Comment Re:Ah, no... (Score 1) 274

He didn't go to jail because somebody gives a damn about the class president, he went to jail because he compromized hundreds of access credentials and used them to gain unauthorized access to systems(and, unless the school's IT office is fairly conservative, the odds are increasingly good that you can hardly touch their system without crossing state lines).

His pitiful attempts at hiding probably didn't endear him to anybody, either.

Comment Re:Just Glass has this problem? (Score 2) 81

Architecturally, anything that scans QR codes(or accepts any other sort of input that isn't trivially human-verifiable beforehand, mag-stripes, NFC, 2d barcodes, whatever).

In terms of UI/UX constraints, I assume that 'glass' is atypically vulnerable because it has severely limited space(in terms of both screen resolution and user input options) for showing the user the details of what, exactly, a given QR code is going to do and asking them whether they want to do it, which creates an incentive to just do it automatically.

Any computer can be made to do dumb things based on valid-but-malicious input automatically; but some computers are more equal than others when it comes to being able to inform the user(though user density creates a fundamental upper limit here).
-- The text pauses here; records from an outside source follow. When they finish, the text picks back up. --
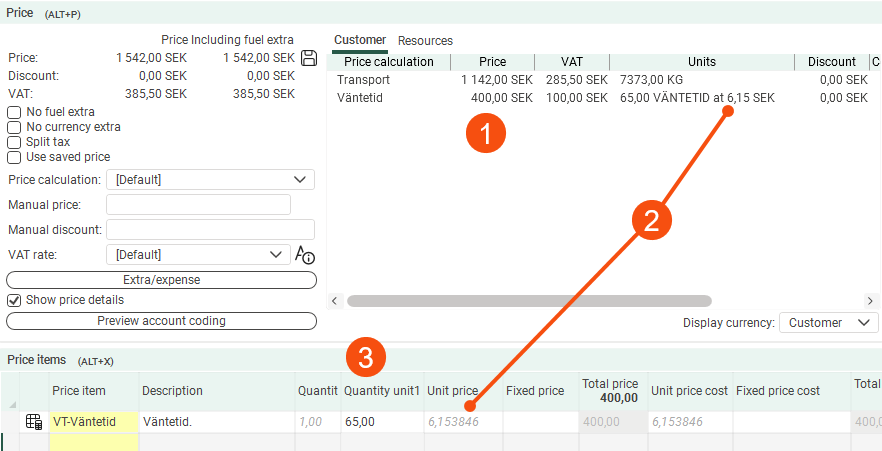The width and height of the screenshot is (882, 451).
Task: Click the right scroll arrow of price list
Action: pos(870,300)
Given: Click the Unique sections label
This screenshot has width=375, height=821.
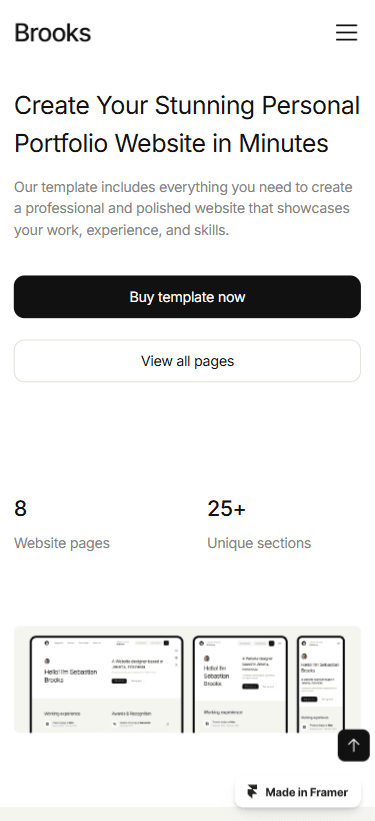Looking at the screenshot, I should [259, 543].
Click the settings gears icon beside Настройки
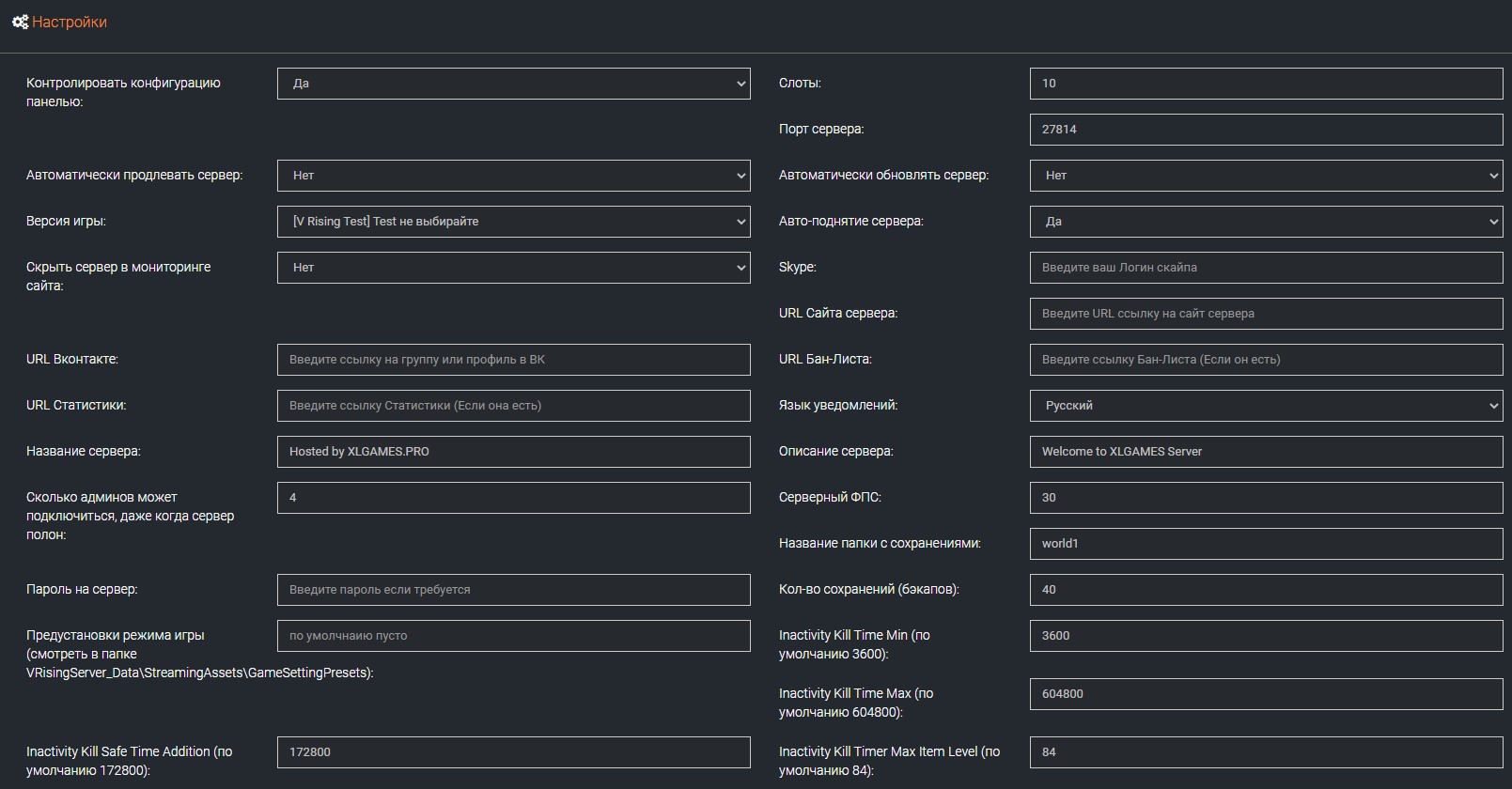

Comment Ah, all better! (Score 1) 95

Given that, at present, 'via the legal process' seems to consist of a variety of procedures that make getting a search warrant rubber-stamped by a handpicked sycophant look positively robust, I'm not sure how reassured I'd be even by 100% ironclad evidence that all data were divulged in accordance with 'legal process'.

Even aside from the high-volume shenanigans on the NSA side, whose legal justifications themselves are rather secretive, the good old 'National Security Letter' is a 'legal' process that essentially boils down to 'Somebody at a three letter agency asserts that the information demanded is in some way related to an investigation with national security implications. Pinkie Swear!'. No judicial involvement, no need to present any evidence for that assertion, a downright farcically bad record on recordkeeping(the FBI won't even tell congress how often they use the things), and a gag order that makes the operation essentially silent.
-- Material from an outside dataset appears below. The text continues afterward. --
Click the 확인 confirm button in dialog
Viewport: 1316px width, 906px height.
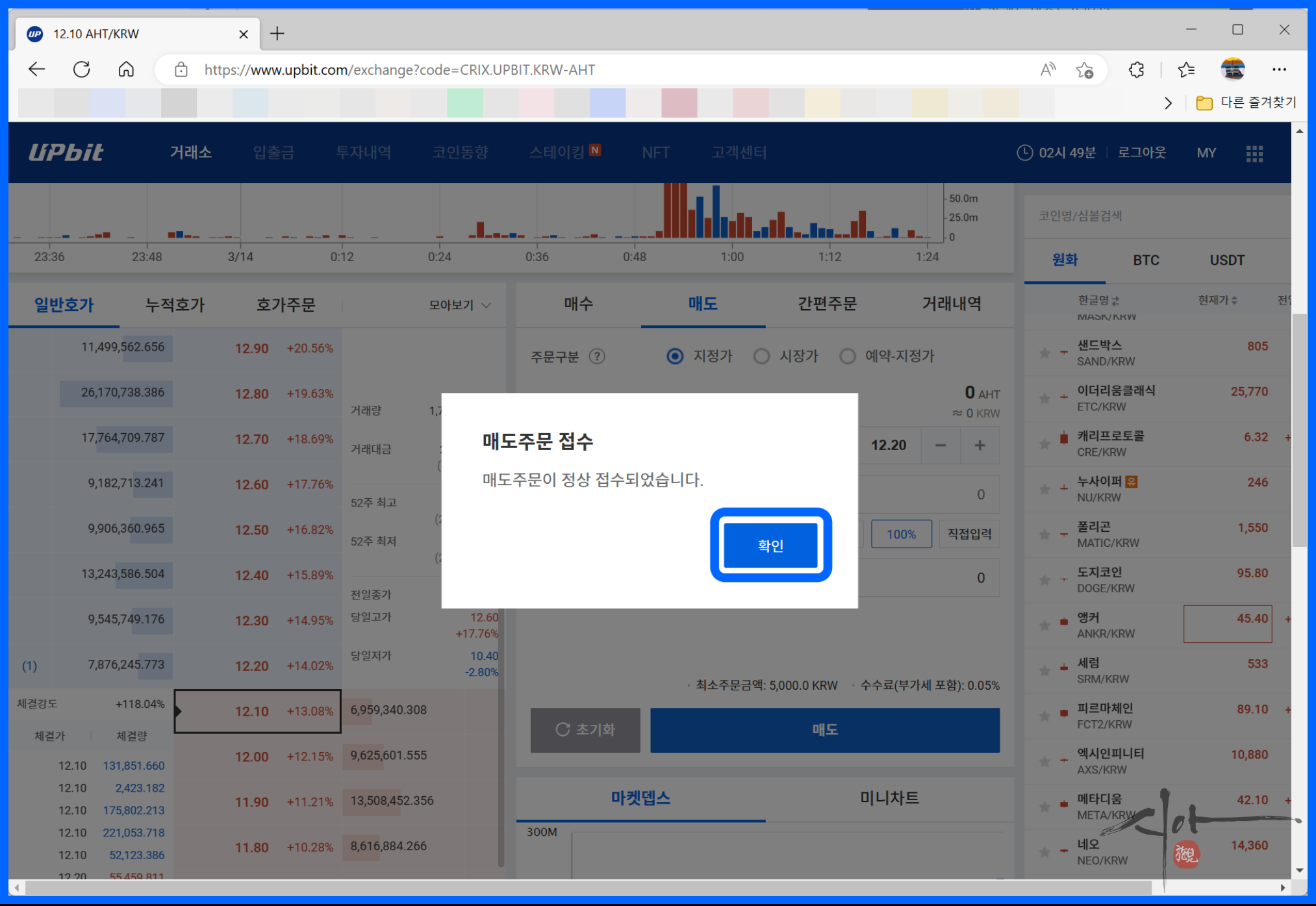pos(770,546)
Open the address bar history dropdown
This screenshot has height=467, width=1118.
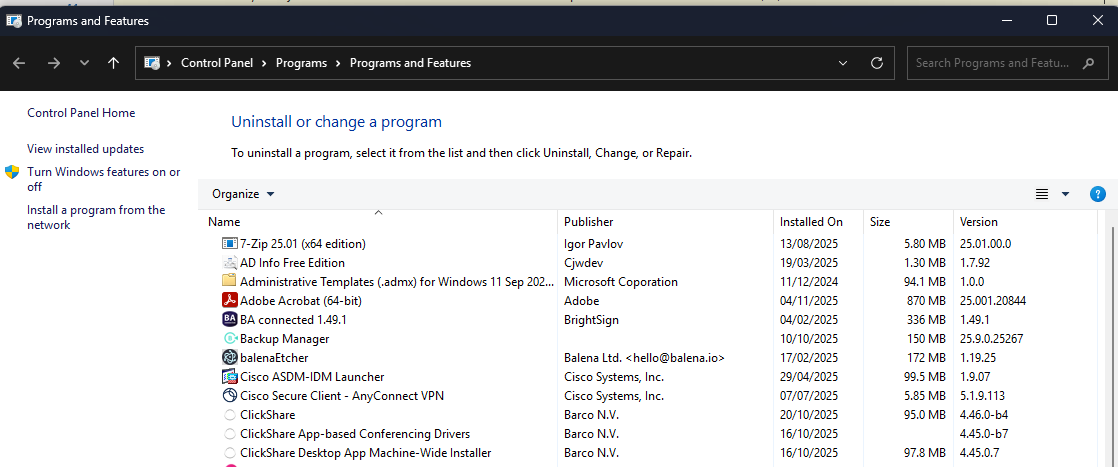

Sure, maybe Microsoft are better people if they are always complying under penalty of law, rather than as enthusiastic little quislings voluntarily cozying up to the spooks; but from the perspective of a potential customer, rather than an observing ethicist, what difference does it make?

Comment Re:Do Not Track... (Score 2) 162

it says a lot for the people that bought into the DNT, they'll buy into just about anything. Uncheck your third party cookies in your browser and that should take care of them tracking you to other sites. I have a multi purpose firewall that kept finding tracking cookies until I cut out third party cookies now it doesn't find any.

Your measures are... outmoded.

Sure, cookies make things markedly easier(since data persistence is what they do, in a sort of feeble, hacky way); but there are so many more bits of information available if you want to fingerprint a user. Even better, the ones that squirm the hardest against the easy methods tend to end up with the most unusual configurations.